Monday

Two stories in June's Therapy Today caught my eye. One was a news item which quoted the World Health Organisation as saying that neurological and mental disorders are the leading cause of ill health and disability globally. Voluntary organisations apparently find it hard to raise money for mental health projects because pictures of people suffering from mental distress don't tug at our heart strings enough.

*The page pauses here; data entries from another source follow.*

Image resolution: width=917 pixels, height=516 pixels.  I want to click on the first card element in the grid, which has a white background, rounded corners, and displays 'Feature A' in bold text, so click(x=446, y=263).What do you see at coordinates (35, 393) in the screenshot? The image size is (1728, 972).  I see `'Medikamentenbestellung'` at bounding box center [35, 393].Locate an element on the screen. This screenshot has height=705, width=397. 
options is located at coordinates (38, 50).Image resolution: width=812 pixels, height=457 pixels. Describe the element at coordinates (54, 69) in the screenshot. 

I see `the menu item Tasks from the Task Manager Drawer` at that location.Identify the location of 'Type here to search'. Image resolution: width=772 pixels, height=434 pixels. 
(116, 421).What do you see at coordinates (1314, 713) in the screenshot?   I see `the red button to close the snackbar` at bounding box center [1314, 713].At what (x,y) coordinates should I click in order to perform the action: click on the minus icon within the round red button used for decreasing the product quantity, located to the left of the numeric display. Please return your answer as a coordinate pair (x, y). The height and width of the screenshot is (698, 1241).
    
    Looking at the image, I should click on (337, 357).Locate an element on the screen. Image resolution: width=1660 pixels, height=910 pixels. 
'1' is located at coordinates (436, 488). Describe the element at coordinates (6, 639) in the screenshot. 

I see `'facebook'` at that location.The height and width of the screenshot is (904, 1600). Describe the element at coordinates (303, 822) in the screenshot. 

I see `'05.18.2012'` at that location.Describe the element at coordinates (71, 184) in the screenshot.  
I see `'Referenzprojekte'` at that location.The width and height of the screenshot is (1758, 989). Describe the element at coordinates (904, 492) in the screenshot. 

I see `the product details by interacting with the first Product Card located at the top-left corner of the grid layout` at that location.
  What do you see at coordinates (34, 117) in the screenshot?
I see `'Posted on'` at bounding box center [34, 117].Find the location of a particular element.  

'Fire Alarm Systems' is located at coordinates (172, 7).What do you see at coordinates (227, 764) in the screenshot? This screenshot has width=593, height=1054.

At the end of the piece there was the statistic that half of all countries in the world have one psychiatrist per 100,000 people. And I wondered if this was really a worrying figure. Many societies outside of the West have very different attitudes to mental well-being to ours, and I have read the suggestion that some are more enlightened, more tolerant, more empowering. Perhaps, just possibly, psychiatrists and Western style mental health "solutions" are not the answer everywhere.

The second article was right the other end of the journal giving the results of a BACP professional conduct hearing. A complaint about a practitioner had been made because he had commented on a social networking site about a client in such a way that the young person could be identified. There seemed no doubt that in this case the therapist had been foolish and broken his duty for confidentiality. It did make me sharply draw in my breath, however. I am exceptionally careful about, and sensitive to, confidentiality, even so, would one day a client's identity seep into something I was writing and leave me quite rightly vulnerable to a complaint?